While Jon Ronson reveals a great deal about his own neuroses in this book, he casts little light on the psychopaths he is allegedly researching, though he does give some interesting insights into the "madness industry" of psychologists who have studied, categorized, labeled, and tried to treat psychopaths, mostly without success.
Ronson begins with a strange introduction to the field of psychology and mental illness thanks to a group of Scientologists, who chose him to "expose" the evils of psychology. Scientologists believe that all mental disorders are because of engrams accumulated from past lives or space aliens or some shit like that. L. Ron Hubbard had a particular hatred of psychologists. Ronson spends a little time discussing the peculiarities of Scientology, but this book is primarily about psychopaths and what makes them tick... and what makes the people who study them tick.
After reading The Psychopath Test, it is not hard to believe that you have to be a little bit crazy to study crazy people. (Look out for those Abnormal Psychology majors...) From the arbitrariness of what goes into the
DSM (did you know that far more copies are sold to interested non-academics/non-practitioners than to mental health professionals?) to the
Hare Psychopathy Checklist, a diagnostic tool that's become a quick and dirty way to label someone a psychopath, to the
Rosenhan Experiment, the history of psychology is filled with enough self-reinforcing bumbling and egomania to make one think the Scientologists may have a point.
While Ronson's book is a collection of interesting anecdotes and observations, digressing into the overmedication of children, misdiagnoses of autism, and the brutality of capitalist devotion to "shareholder value," between interviews with ex-death squad leaders and allegedly psychopathic CEO
Al Dunlap, it's a bit weak in its critique of science, and sheds little light on his subjects.
Martha Stout's book
The Sociopath Next Door was more illuminating. (Ronson does quote Stout.) Ronson does, however, give a bit of a glimpse into the mind of a sociopath in a way that Stout only addressed abstractly: how do sociopaths/psychopaths (there is no technical difference between them) see themselves? Do they recognize that they are "broken"? Do they ever want to be cured, and can they be? (Short answer: no.)

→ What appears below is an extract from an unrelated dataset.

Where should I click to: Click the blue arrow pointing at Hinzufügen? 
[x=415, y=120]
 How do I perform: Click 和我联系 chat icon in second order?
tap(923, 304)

Ronson's interview with Al Dunlap was particularly interesting, as he actually confronted Dunlap with the Hare Psychopathy Checklist, and the allegations that Dunlap, according to this tool, scored high on the psychopathy scale. Dunlap proceeded to point out that every behavior presented as evidence of being a psychopath could also be interpreted as someone who has a forceful and driven personality who gets things done. True enough, there is a lot of evidence that psychopathy is an asset in positions of power, like boardrooms.
Ronson is able to see how some of his subjects ape normal human reactions and manipulate people the way they'd handle a TV remote control, but others, like Al Dunlap, are more ambiguous. Is Dunlap really a psychopath, or just a merciless asshole? As both Stout and Ronson point out, even genuine psychopaths are rarely serial killers; most live law-abiding, respectable lives, though never out of any actual respect for the law or society.
Verdict: An interesting if somewhat meandering trip into the perilous world of diagnosing psychopaths, The Psychopath Test is not exactly a weighty, heavily-researched book, but it will be of interest to anyone who has an, ahem, clinical interest in psychopaths.